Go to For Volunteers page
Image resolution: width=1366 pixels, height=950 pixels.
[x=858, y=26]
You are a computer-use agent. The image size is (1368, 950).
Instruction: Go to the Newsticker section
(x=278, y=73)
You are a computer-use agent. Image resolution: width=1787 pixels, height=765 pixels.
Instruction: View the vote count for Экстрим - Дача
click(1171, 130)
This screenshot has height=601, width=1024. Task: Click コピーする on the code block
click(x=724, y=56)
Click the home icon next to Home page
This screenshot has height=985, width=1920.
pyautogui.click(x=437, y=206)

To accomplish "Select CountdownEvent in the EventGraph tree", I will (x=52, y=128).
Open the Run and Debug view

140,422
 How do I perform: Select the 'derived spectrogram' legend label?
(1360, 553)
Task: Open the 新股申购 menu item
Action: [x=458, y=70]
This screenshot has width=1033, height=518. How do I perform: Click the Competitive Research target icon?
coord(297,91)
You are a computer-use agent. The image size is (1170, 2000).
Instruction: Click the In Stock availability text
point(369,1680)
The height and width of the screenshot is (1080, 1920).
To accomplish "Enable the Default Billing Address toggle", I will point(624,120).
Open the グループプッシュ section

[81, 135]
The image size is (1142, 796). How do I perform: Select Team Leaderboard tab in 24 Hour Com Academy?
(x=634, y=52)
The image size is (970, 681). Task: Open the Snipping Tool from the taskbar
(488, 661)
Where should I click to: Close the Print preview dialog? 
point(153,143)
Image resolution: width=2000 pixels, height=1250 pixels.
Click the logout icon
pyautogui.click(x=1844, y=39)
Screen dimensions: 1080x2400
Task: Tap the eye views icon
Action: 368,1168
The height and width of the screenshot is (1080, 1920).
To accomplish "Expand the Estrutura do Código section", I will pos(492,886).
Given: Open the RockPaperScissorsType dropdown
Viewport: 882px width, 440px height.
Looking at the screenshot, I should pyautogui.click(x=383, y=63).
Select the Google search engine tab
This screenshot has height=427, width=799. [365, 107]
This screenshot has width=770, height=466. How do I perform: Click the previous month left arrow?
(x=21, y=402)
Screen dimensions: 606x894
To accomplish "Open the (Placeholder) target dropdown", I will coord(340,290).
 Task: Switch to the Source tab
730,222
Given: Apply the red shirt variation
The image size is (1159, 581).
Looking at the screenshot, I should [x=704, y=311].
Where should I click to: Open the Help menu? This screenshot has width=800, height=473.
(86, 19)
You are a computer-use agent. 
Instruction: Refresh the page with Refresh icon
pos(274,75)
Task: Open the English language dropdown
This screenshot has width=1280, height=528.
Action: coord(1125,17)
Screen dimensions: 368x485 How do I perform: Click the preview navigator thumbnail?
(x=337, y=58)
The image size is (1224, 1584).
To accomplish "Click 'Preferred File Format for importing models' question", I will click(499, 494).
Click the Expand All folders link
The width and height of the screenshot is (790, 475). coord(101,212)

------------

DIRECTION: Print the lines from the line containing "Where should I click to: Open" through the end of the lines, inclusive, reproducing each one exactly.

REPLY TO THE EXERCISE:
Where should I click to: Open the Help menu? This screenshot has width=800, height=473.
(86, 19)
You are a computer-use agent. 
Instruction: Refresh the page with Refresh icon
pos(274,75)
Task: Open the English language dropdown
This screenshot has width=1280, height=528.
Action: coord(1125,17)
Screen dimensions: 368x485 How do I perform: Click the preview navigator thumbnail?
(x=337, y=58)
The image size is (1224, 1584).
To accomplish "Click 'Preferred File Format for importing models' question", I will click(499, 494).
Click the Expand All folders link
The width and height of the screenshot is (790, 475). coord(101,212)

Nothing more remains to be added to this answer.